But Paddy and Jennifer had made it, an impressive feat, especially considering this most recent set of circumstances-indictment, jail time, public humiliation, and separation for eighteen months.
Maybe Jennifer did buy pills from Norah once or twice-could anyone blame her?-but she certainly isn’t an addict. This isn’t something Kevin needs to worry about.
The ceremony is stunning in its elegant simplicity. Margaret walks barefoot through the sand in her ivory gown with her famous red hair swept up in a chignon, decorated in the back with a single white calla lily. Drake grins like he’s the luckiest man on earth, which he most certainly is. Kelley hands Margaret over at the altar, but first he gives Margaret a hug. Kevin has never cried at a wedding in his life, but he feels tears prick his eyes when he sees the embrace between his mother and his father. They were married for twenty years. They had three kids and a brownstone in New York City and friends and traditions and a life together. And although that life didn’t last, here they are: friends, best friends, more than best friends. They love each other; they want each other to be happy.

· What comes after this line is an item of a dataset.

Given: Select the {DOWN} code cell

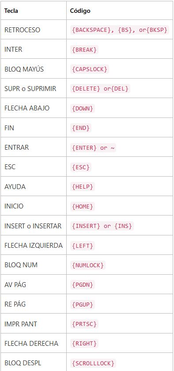Looking at the screenshot, I should click(x=83, y=109).
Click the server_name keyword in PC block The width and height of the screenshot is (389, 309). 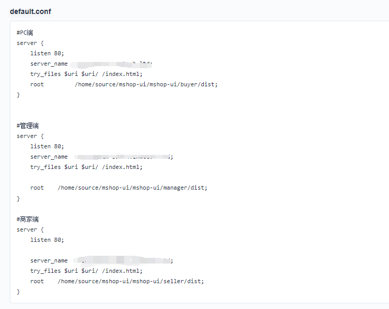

It’s a beautiful thing, Kevin thinks, the relationship between his parents. Anyone can fall in love, but not just anyone can achieve forgiveness and acceptance and real, deep respect for his or her former partner the way those two have.
Kevin would never give Norah Vale away. Nope, not in a trillion lifetimes.
After the ceremony, there’s a reception on the beach. Kevin had offered to cater it, but Margaret didn’t want him working on her wedding day. She hired Nantucket Catering Company to do an old-fashioned beach picnic: hamburgers, hot dogs, fried chicken, potato salad, deviled eggs, pickles, watermelon, and grilled corn on the cob. Patrick has brought a football that he throws to his sons at the waterline.
Genevieve is being passed around. Everyone wants a chance to hold her, which gives Kevin the opportunity to make a plate. When he turns around to sit, he can’t find Isabelle. He sees Mitzi talking to George and Mary Rose; Ava introducing her date, Potter, to Lee Kramer, the head of CBS; Kelley chatting with Shelby and Zack. He notices Jennifer heading up over the dune by herself, which is odd. Maybe Isabelle has gone that way too? Kevin checks on Genevieve-Margaret’s assistant, Darcy, is holding her. Kevin sets down his plate and trails Jennifer.
When he crests the dune, he sees Jennifer on her phone. He can tell by her body language that this is a clandestine call, and whereas normally, Kevin would give Jennifer her privacy, today he gets right up on her.
“Okay,” Jennifer says. “I’ll see you tomorrow at nine at your place.”
She hangs up, and when she turns around, Kevin is in her face. She gasps and nearly loses her grip on the phone.
“Kevin!” she says.
“Who was that?” Kevin asks.
“Excuse me?” Jennifer says.
“Who were you on the phone with?”
Jennifer’s expression travels from shocked to indignant with a brief detour through fear. Kevin sees the fear, just a flicker, and knows she’s hiding something.
“Nobody,” she says.
“Nobody,” he says. He stares at her, wondering if she thinks he’s going to accept that answer.
“None of your business, I mean,” she says.
“You’re meeting someone at nine tomorrow,” he says. “Who are you meeting?”
“It’s not what you think,” Jennifer says.
“What do I think?” he says.
“I’m not having an affair,” she says. “I would never.”
Kevin is temporarily stymied. He supposes if he hadn’t heard the rumor about Norah and he’d stumbled across Jennifer having that conversation, he might have thought affair.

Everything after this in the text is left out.